On May 25, 2016, Zhejiang Zhengkang's Board of Directors resolved to increase Zhejiang Zhengkang's registered capital by RMB 10,000,000, from RMB 20,000,000 to RMB 30,000,000, and contribution by Wenzhou Weijia of RMB 9,900,000 and by HUANG Jian Cong of RMB 100,000, respectively. After this capital increase, there was no change on Zhejiang Zhengkang's shareholders’ investment proportion. Zhejiang Zhengkang received RMB 9,900,000 capital injection from Wenzhou Weijia on June 21, 2016 and received RMB 100,000 capital injection from HUANG Jian Cong on June 28, 2016. HUANG Jian Cong on June 28, 2016 became a
1% non-controlling interest holder. Zhejiang Zhengkang has received its revised business license on August 1, 2016.
On December 19, 2016, the Board of Directors of the Company approved i) decrease of par value of the ordinary shares from $1 to no par value, (the “Par Value Change”); ii) a 180 for 1 forward stock split whereby every authorized, issued and outstanding ordinary shares was exchanged for 180 new ordinary shares (the “Stock Split”) and iii) increase of authorized shares from 9,000,000 to 50,000,000 ordinary shares (the “Shares Increase”, collectively with Par Value Change and Stock Split referred as the “Recapitalization”). As of March 20, 2017, the Recapitalization was complete and effectuated.

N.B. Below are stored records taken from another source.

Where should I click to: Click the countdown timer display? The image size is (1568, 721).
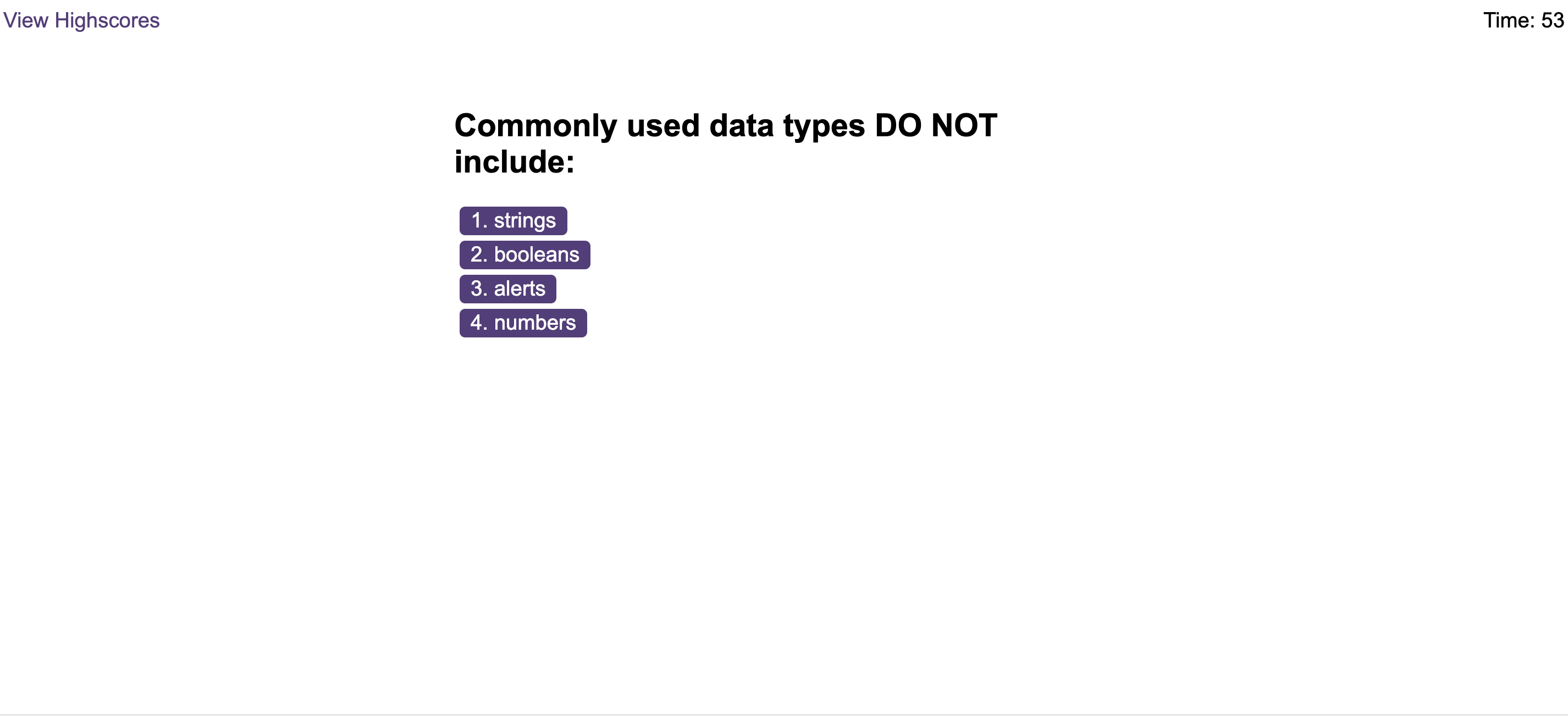point(1523,20)
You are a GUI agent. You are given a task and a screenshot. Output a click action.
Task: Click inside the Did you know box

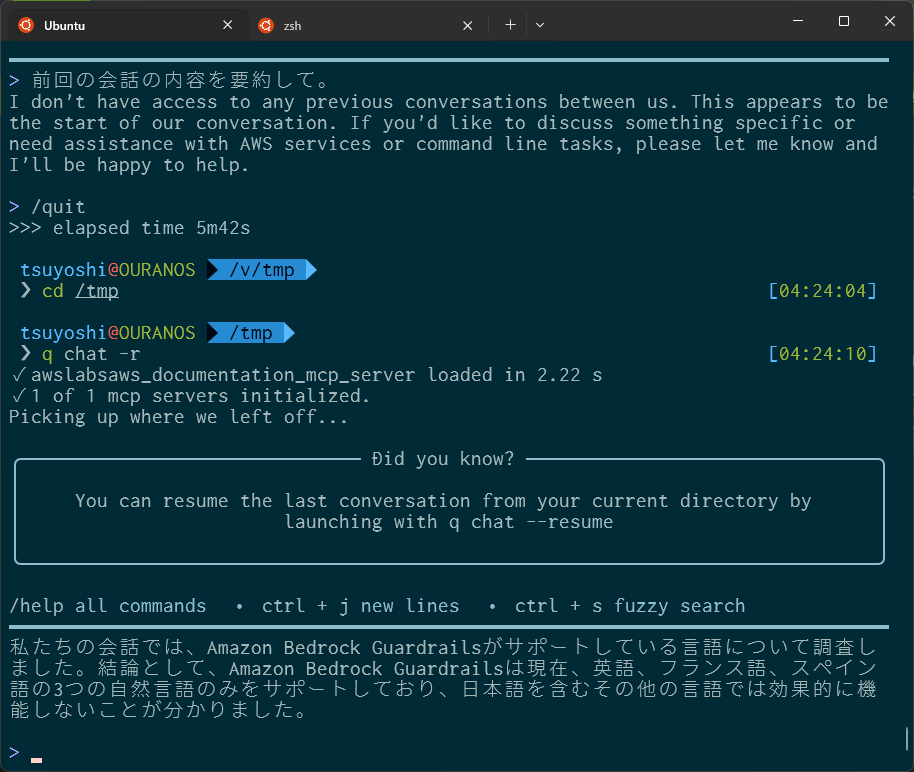coord(448,510)
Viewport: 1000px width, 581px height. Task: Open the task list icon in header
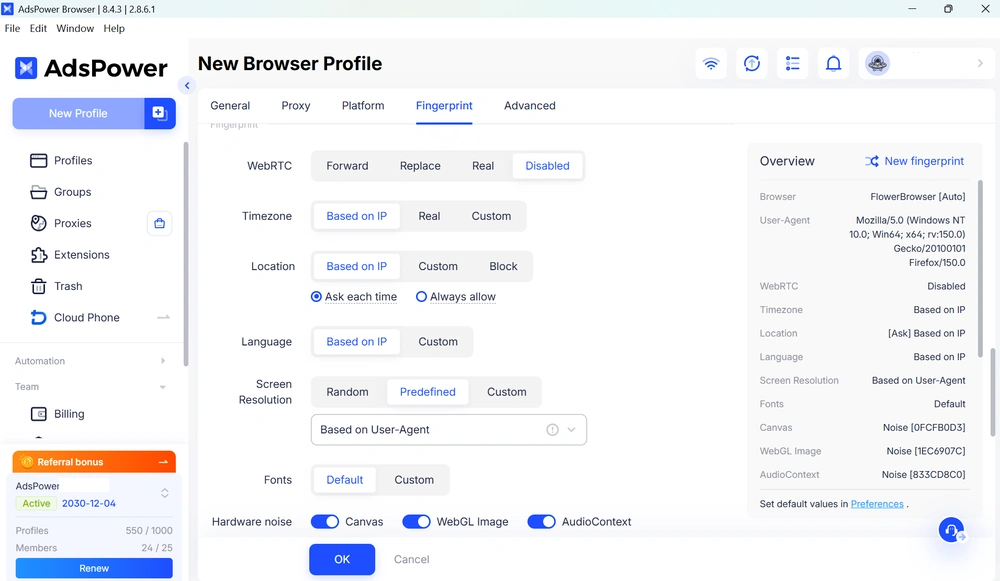(793, 64)
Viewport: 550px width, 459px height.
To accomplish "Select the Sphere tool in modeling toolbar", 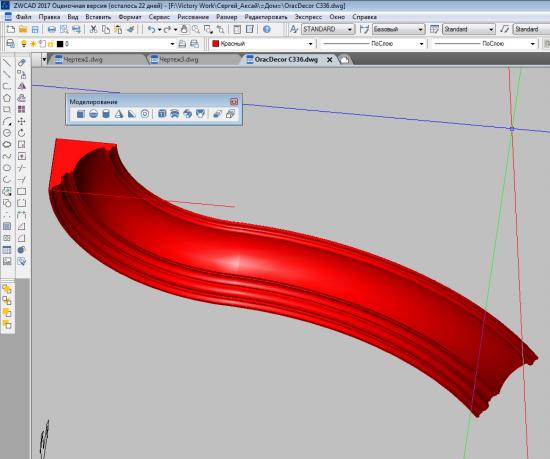I will click(x=93, y=114).
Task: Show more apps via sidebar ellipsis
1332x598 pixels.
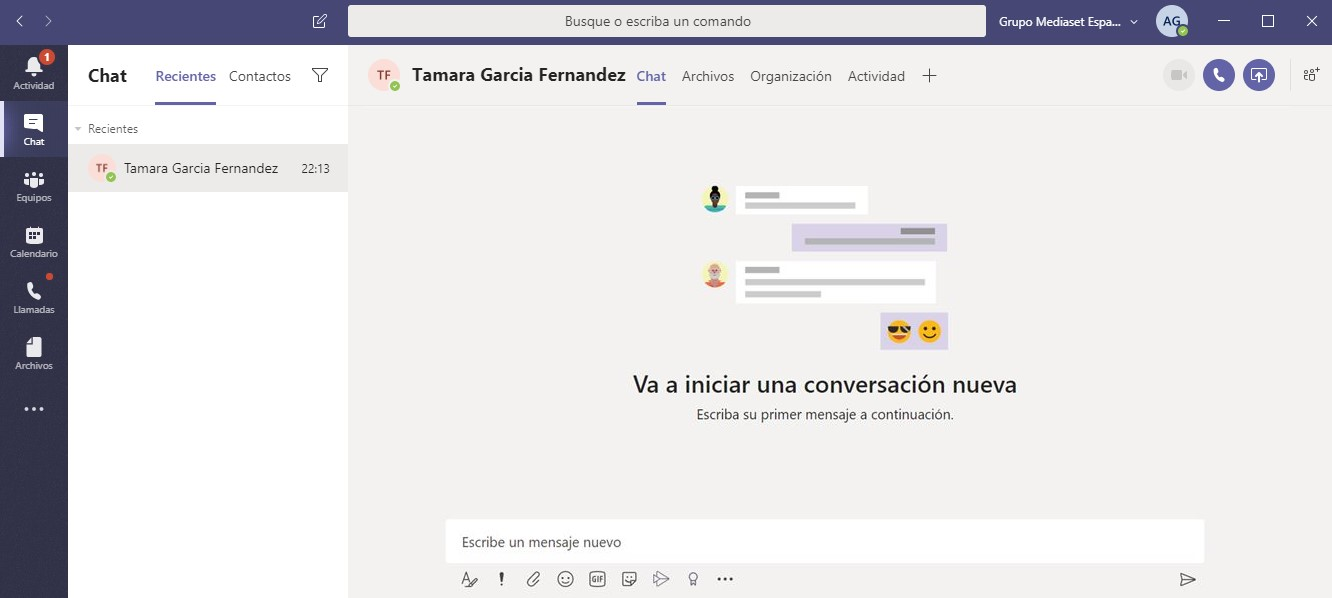Action: pyautogui.click(x=34, y=409)
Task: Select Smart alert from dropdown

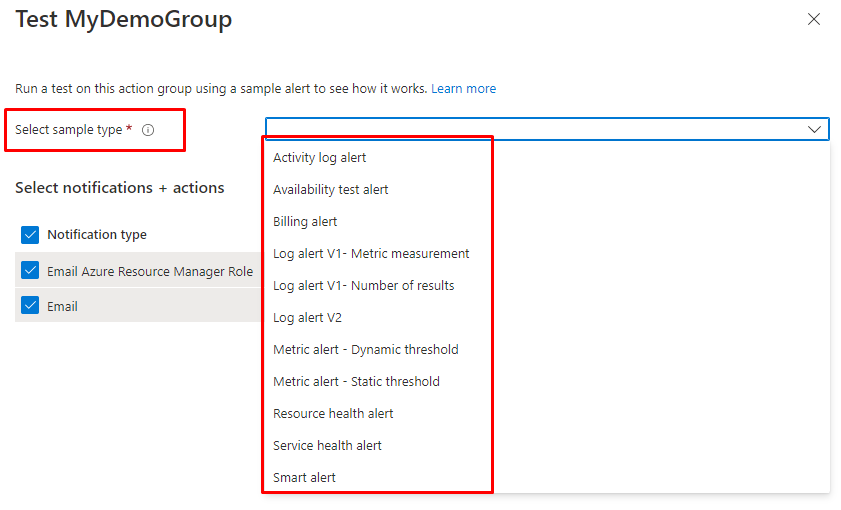Action: click(304, 477)
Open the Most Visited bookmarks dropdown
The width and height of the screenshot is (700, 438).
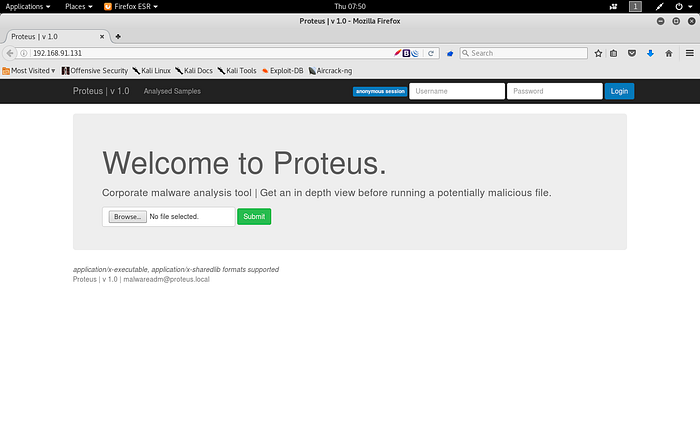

On December 21, 2017, the Company completed a Regulation S closing of private placement offering of ordinary shares of ZK International, no par value per share, at a purchase price of $6.00 per share, for an aggregate purchase price of $100,000 or 5.89BTC in cryptocurrency. Upon the closing, the Company issued a total of 16,666 ordinary shares to the subscribers in the Offering, subject to customary restrictions pursuant to Rule 144 of the Securities Act of 1933, as amended.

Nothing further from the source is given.